L’empereur n’en est pas à son coup d’essai, et sait mener l’assaut de manière organisée. Son armée se divise en deux factions distinctes qui elles hélas, ne peuvent pas se voir en peinture. D’un côté nous avons les "Disgraciés", un escadron réduit mais puissant et discipliné, dirigé par l’Archonte Graven Ashe. De l’autre nous retrouvons un essaim de combattants cabochards : le "Chœur écarlate", dirigé par Nerat Polyvoix, un demi-dieu extravagant aux airs de Sheogorath. Les deux groupes prennent peu à peu possession des Tiers et désirent vivement être celui qui s’accaparera tout le territoire…
Pas tombé de la dernière pluie, le Chef suprême évite le capharnaüm en gardant un œil sur les deux factions rivales. Sans jamais se montrer, tirant les ficelles dans l’ombre, Kyros fait appel à un serviteur expérimenté et impartial : Tunon le Conciliateur, chargé de surveiller un équilibre fragile. Lui-même délègue son travail et c’est ici que nous intervenons ; le joueur incarne un "Scelleur de destin", un pion possédant le grand pouvoir (et la grande responsabilité) de rendre la justice sur le royaume, et finalement participer à en faire une terre unifiée sous le commandement de Kyros. Choisissant de nous associer aux Disgraciés ou au Chœur écarlate, ou bien préférant faire bande à part jusqu’à finalement défier le Chef suprême lui-même, nous aurons assurément un grand rôle à jouer dans le monde de Tyranny…
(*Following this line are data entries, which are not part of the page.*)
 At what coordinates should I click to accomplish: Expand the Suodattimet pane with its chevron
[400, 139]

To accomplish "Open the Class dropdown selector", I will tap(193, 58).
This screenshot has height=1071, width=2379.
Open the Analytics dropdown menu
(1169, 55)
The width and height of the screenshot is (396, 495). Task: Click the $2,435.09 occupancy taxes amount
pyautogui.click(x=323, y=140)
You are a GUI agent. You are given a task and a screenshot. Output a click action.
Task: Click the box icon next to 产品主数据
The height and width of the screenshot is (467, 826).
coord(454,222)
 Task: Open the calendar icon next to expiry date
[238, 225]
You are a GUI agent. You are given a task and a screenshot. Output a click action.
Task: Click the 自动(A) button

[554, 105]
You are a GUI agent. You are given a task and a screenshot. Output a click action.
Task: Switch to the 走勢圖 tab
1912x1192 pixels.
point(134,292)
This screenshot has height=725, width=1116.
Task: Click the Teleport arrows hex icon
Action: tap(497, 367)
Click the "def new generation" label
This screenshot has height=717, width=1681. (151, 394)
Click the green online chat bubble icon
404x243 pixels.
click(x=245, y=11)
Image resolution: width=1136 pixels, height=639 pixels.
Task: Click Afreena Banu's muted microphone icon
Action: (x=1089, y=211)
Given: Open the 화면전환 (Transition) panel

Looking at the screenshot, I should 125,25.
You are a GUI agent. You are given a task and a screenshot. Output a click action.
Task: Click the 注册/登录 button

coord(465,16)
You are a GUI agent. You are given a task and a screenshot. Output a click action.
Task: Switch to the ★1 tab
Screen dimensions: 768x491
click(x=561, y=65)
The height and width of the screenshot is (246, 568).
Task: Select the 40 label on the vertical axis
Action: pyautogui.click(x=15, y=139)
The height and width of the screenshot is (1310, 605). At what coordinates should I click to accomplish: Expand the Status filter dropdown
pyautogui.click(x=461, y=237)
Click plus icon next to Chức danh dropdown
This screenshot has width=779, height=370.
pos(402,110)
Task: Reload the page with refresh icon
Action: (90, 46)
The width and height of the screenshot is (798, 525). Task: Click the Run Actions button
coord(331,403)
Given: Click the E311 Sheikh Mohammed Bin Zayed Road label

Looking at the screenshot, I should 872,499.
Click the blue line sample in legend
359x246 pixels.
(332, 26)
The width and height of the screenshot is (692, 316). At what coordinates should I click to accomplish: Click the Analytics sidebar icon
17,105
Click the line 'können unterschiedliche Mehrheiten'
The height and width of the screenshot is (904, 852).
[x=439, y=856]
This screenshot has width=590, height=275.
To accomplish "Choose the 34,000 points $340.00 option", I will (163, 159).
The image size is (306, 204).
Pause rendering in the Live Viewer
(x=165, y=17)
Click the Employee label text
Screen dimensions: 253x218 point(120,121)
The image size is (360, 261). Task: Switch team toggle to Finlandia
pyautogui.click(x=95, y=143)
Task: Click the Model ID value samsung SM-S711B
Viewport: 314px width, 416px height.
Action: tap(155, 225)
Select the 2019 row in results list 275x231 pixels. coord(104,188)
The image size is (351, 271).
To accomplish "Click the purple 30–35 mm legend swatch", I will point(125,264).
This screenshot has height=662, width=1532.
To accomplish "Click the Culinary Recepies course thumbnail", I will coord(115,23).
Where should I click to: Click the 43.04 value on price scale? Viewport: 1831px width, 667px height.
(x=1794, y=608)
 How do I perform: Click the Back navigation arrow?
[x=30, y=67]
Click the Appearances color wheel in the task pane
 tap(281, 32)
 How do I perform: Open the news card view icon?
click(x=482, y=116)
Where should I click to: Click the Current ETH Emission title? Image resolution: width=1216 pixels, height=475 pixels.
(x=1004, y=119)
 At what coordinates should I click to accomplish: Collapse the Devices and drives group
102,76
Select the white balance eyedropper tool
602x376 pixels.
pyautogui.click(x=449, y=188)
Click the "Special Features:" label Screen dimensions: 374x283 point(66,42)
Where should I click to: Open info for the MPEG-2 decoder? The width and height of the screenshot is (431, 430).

L'introduction et la création de personnage
QU’IL EST BON D’ÊTRE MAUVAIS
Tout commence par la création de notre personnage : s’il est obligatoirement humain nous pouvons choisir son sexe, son apparence, son histoire, son nom… On sent dès ces premières étapes le grand travail apporté au lore et à la cohérence de l’univers ; un élément comme le sexe de notre personnage par exemple n’est pas pris à la légère, les hommes et les femmes ayant une place singulière et complémentaire dans la société. Il s’agit bien sûr également de sélectionner notre spécialisation et nos compétences ; à l’image de tout le jeu comme nous le verrons, cette étape est assez épurée et portée par la narration. Nous établissons ainsi le passé de notre héros et la manière dont il a été entraîné au combat ; les classes sont assez conventionnelles et axées autour de la magie, de la furtivité ou des dégâts physiques. Il est possible de sélectionner une expertise primaire et une secondaire afin d’obtenir une polyvalence intéressante entre combat à l’épée et soin, ou encore magie offensive et furtivité. De la même façon les attributs (force, vitalité, esprit, etc.) et les compétences sont réduits au strict minimum : exit les points de charisme, l’alignement neutre-bon, la race mi-halfelin mi-orque… Tyranny nous propose un contexte plus précis, plus guerrier que ses prédécesseurs ; et il le fait en revanche plutôt bien.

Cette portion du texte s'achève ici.